● Records supplied:
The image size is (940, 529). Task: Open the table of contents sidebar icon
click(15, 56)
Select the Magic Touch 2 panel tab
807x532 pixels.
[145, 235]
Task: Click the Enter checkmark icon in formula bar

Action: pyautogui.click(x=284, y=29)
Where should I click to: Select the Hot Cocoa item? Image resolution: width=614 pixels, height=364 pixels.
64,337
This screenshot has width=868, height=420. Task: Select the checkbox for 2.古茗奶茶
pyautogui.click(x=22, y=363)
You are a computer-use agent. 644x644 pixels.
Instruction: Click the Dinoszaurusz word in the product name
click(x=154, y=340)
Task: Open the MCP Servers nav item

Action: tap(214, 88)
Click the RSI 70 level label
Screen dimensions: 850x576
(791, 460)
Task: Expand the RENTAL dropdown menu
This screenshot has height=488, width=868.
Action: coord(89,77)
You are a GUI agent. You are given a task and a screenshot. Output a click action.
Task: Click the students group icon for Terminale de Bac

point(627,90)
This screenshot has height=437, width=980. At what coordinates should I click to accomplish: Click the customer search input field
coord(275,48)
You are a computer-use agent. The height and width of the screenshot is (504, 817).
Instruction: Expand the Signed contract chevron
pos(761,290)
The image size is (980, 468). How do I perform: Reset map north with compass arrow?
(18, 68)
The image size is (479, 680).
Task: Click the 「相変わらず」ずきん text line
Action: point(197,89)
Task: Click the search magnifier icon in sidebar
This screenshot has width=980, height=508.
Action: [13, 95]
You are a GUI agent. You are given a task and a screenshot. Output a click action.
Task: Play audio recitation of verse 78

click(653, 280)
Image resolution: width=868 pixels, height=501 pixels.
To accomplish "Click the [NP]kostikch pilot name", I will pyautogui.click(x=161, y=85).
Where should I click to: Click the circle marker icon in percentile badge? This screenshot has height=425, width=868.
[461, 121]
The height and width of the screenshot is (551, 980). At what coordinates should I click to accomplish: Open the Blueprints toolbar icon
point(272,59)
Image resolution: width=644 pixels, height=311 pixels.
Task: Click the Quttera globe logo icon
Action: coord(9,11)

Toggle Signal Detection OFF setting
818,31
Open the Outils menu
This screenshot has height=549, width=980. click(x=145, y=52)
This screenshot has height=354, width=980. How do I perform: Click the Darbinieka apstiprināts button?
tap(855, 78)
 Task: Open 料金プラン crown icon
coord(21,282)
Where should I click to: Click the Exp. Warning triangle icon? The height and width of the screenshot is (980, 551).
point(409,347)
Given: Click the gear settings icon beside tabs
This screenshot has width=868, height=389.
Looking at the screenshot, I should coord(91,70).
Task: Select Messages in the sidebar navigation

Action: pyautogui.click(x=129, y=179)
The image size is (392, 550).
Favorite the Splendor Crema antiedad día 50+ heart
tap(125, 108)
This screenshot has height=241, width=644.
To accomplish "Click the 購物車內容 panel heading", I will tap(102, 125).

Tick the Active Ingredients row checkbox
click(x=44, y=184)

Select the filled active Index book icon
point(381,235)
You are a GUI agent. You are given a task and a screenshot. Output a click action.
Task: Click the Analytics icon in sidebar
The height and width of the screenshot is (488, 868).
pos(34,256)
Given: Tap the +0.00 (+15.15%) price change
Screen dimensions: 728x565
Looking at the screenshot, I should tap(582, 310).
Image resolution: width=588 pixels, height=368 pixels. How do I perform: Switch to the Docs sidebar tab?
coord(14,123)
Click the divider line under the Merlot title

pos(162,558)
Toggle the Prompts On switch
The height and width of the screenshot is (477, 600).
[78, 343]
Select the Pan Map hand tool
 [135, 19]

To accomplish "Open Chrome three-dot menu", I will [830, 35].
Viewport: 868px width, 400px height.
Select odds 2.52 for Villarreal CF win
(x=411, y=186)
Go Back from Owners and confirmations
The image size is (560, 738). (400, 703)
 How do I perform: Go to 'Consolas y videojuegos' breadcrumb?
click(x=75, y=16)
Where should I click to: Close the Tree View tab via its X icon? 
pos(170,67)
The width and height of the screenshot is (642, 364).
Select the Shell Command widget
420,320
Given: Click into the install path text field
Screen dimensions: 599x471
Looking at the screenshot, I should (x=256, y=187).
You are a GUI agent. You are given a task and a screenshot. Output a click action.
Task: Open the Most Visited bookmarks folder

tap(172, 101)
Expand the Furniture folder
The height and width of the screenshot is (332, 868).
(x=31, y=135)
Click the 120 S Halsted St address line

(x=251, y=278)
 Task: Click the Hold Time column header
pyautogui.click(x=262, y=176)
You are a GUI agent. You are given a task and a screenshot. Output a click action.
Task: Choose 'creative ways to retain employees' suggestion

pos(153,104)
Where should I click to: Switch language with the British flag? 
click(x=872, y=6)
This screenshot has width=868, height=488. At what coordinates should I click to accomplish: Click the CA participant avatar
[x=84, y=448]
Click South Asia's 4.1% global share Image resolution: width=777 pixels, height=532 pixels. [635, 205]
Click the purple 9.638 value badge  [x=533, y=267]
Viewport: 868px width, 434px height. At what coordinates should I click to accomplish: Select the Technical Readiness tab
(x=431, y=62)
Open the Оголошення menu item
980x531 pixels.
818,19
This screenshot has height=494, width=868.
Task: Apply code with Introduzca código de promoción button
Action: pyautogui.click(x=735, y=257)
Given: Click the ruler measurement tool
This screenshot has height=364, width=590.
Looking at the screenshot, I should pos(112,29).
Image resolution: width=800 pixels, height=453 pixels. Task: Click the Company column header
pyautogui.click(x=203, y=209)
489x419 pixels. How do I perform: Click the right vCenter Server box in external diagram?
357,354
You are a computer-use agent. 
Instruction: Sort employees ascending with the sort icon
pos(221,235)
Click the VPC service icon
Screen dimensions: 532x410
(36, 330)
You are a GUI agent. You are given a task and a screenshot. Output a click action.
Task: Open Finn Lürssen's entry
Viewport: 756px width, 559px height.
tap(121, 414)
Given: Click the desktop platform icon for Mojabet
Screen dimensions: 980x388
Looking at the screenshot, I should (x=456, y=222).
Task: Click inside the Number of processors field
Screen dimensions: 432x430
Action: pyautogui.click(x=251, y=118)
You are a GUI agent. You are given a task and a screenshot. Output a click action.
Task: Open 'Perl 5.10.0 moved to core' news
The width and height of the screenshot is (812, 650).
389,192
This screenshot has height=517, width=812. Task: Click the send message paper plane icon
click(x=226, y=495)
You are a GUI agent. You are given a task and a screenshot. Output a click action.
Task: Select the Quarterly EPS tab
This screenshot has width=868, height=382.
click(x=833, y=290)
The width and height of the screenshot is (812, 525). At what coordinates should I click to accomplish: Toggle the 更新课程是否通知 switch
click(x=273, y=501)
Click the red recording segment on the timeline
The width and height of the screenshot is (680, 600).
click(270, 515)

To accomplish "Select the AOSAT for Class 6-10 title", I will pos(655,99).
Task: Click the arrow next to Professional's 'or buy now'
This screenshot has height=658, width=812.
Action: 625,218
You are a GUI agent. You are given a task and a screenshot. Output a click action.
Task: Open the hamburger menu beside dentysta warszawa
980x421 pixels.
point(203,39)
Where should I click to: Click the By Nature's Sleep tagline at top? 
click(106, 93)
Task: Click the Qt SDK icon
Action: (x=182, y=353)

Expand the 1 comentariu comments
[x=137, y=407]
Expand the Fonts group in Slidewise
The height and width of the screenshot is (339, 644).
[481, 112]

● Aim:
Copy all of the records above word for word.

● Answer to the problem:
The image size is (940, 529). Task: Open the table of contents sidebar icon
click(15, 56)
Select the Magic Touch 2 panel tab
807x532 pixels.
[145, 235]
Task: Click the Enter checkmark icon in formula bar

Action: pyautogui.click(x=284, y=29)
Where should I click to: Select the Hot Cocoa item? Image resolution: width=614 pixels, height=364 pixels.
64,337
This screenshot has width=868, height=420. Task: Select the checkbox for 2.古茗奶茶
pyautogui.click(x=22, y=363)
You are a computer-use agent. 644x644 pixels.
Instruction: Click the Dinoszaurusz word in the product name
click(x=154, y=340)
Task: Open the MCP Servers nav item

Action: tap(214, 88)
Click the RSI 70 level label
Screen dimensions: 850x576
(791, 460)
Task: Expand the RENTAL dropdown menu
This screenshot has height=488, width=868.
Action: coord(89,77)
You are a GUI agent. You are given a task and a screenshot. Output a click action.
Task: Click the students group icon for Terminale de Bac

point(627,90)
This screenshot has height=437, width=980. At what coordinates should I click to accomplish: Click the customer search input field
coord(275,48)
You are a computer-use agent. The height and width of the screenshot is (504, 817).
Instruction: Expand the Signed contract chevron
pos(761,290)
The image size is (980, 468). How do I perform: Reset map north with compass arrow?
(18, 68)
The image size is (479, 680).
Task: Click the 「相変わらず」ずきん text line
Action: point(197,89)
Task: Click the search magnifier icon in sidebar
This screenshot has width=980, height=508.
Action: [13, 95]
You are a GUI agent. You are given a task and a screenshot. Output a click action.
Task: Play audio recitation of verse 78

click(653, 280)
Image resolution: width=868 pixels, height=501 pixels.
To accomplish "Click the [NP]kostikch pilot name", I will pyautogui.click(x=161, y=85).
Where should I click to: Click the circle marker icon in percentile badge? This screenshot has height=425, width=868.
[461, 121]
The height and width of the screenshot is (551, 980). At what coordinates should I click to accomplish: Open the Blueprints toolbar icon
point(272,59)
Image resolution: width=644 pixels, height=311 pixels.
Task: Click the Quttera globe logo icon
Action: coord(9,11)

Toggle Signal Detection OFF setting
818,31
Open the Outils menu
This screenshot has height=549, width=980. click(x=145, y=52)
This screenshot has height=354, width=980. How do I perform: Click the Darbinieka apstiprināts button?
tap(855, 78)
 Task: Open 料金プラン crown icon
coord(21,282)
Where should I click to: Click the Exp. Warning triangle icon? The height and width of the screenshot is (980, 551).
point(409,347)
Given: Click the gear settings icon beside tabs
This screenshot has width=868, height=389.
Looking at the screenshot, I should coord(91,70).
Task: Select Messages in the sidebar navigation

Action: pyautogui.click(x=129, y=179)
The image size is (392, 550).
Favorite the Splendor Crema antiedad día 50+ heart
tap(125, 108)
This screenshot has height=241, width=644.
To accomplish "Click the 購物車內容 panel heading", I will tap(102, 125).

Tick the Active Ingredients row checkbox
click(x=44, y=184)

Select the filled active Index book icon
point(381,235)
You are a GUI agent. You are given a task and a screenshot. Output a click action.
Task: Click the Analytics icon in sidebar
The height and width of the screenshot is (488, 868).
pos(34,256)
Given: Tap the +0.00 (+15.15%) price change
Screen dimensions: 728x565
Looking at the screenshot, I should tap(582, 310).
Image resolution: width=588 pixels, height=368 pixels. How do I perform: Switch to the Docs sidebar tab?
coord(14,123)
Click the divider line under the Merlot title

pos(162,558)
Toggle the Prompts On switch
The height and width of the screenshot is (477, 600).
[78, 343]
Select the Pan Map hand tool
 [135, 19]

To accomplish "Open Chrome three-dot menu", I will [830, 35].
Viewport: 868px width, 400px height.
Select odds 2.52 for Villarreal CF win
(x=411, y=186)
Go Back from Owners and confirmations
The image size is (560, 738). (400, 703)
 How do I perform: Go to 'Consolas y videojuegos' breadcrumb?
click(x=75, y=16)
Where should I click to: Close the Tree View tab via its X icon? 
pos(170,67)
The width and height of the screenshot is (642, 364).
Select the Shell Command widget
420,320
Given: Click into the install path text field
Screen dimensions: 599x471
Looking at the screenshot, I should (x=256, y=187).
You are a GUI agent. You are given a task and a screenshot. Output a click action.
Task: Open the Most Visited bookmarks folder

tap(172, 101)
Expand the Furniture folder
The height and width of the screenshot is (332, 868).
(x=31, y=135)
Click the 120 S Halsted St address line

(x=251, y=278)
 Task: Click the Hold Time column header
pyautogui.click(x=262, y=176)
You are a GUI agent. You are given a task and a screenshot. Output a click action.
Task: Choose 'creative ways to retain employees' suggestion

pos(153,104)
Where should I click to: Switch language with the British flag? 
click(x=872, y=6)
This screenshot has width=868, height=488. At what coordinates should I click to accomplish: Click the CA participant avatar
[x=84, y=448]
Click South Asia's 4.1% global share Image resolution: width=777 pixels, height=532 pixels. [635, 205]
Click the purple 9.638 value badge  [x=533, y=267]
Viewport: 868px width, 434px height. At what coordinates should I click to accomplish: Select the Technical Readiness tab
(x=431, y=62)
Open the Оголошення menu item
980x531 pixels.
818,19
This screenshot has height=494, width=868.
Task: Apply code with Introduzca código de promoción button
Action: pyautogui.click(x=735, y=257)
Given: Click the ruler measurement tool
This screenshot has height=364, width=590.
Looking at the screenshot, I should pos(112,29).
Image resolution: width=800 pixels, height=453 pixels. Task: Click the Company column header
pyautogui.click(x=203, y=209)
489x419 pixels. How do I perform: Click the right vCenter Server box in external diagram?
357,354
You are a computer-use agent. 
Instruction: Sort employees ascending with the sort icon
pos(221,235)
Click the VPC service icon
Screen dimensions: 532x410
(36, 330)
You are a GUI agent. You are given a task and a screenshot. Output a click action.
Task: Open Finn Lürssen's entry
Viewport: 756px width, 559px height.
tap(121, 414)
Given: Click the desktop platform icon for Mojabet
Screen dimensions: 980x388
Looking at the screenshot, I should (x=456, y=222).
Task: Click inside the Number of processors field
Screen dimensions: 432x430
Action: pyautogui.click(x=251, y=118)
You are a GUI agent. You are given a task and a screenshot. Output a click action.
Task: Open 'Perl 5.10.0 moved to core' news
The width and height of the screenshot is (812, 650).
389,192
This screenshot has height=517, width=812. Task: Click the send message paper plane icon
click(x=226, y=495)
You are a GUI agent. You are given a task and a screenshot. Output a click action.
Task: Select the Quarterly EPS tab
This screenshot has width=868, height=382.
click(x=833, y=290)
The width and height of the screenshot is (812, 525). At what coordinates should I click to accomplish: Toggle the 更新课程是否通知 switch
click(x=273, y=501)
Click the red recording segment on the timeline
The width and height of the screenshot is (680, 600).
click(270, 515)

To accomplish "Select the AOSAT for Class 6-10 title", I will pos(655,99).
Task: Click the arrow next to Professional's 'or buy now'
This screenshot has height=658, width=812.
Action: 625,218
You are a GUI agent. You are given a task and a screenshot. Output a click action.
Task: Open the hamburger menu beside dentysta warszawa
980x421 pixels.
point(203,39)
Where should I click to: Click the By Nature's Sleep tagline at top? 
click(106, 93)
Task: Click the Qt SDK icon
Action: (x=182, y=353)

Expand the 1 comentariu comments
[x=137, y=407]
Expand the Fonts group in Slidewise
The height and width of the screenshot is (339, 644).
[481, 112]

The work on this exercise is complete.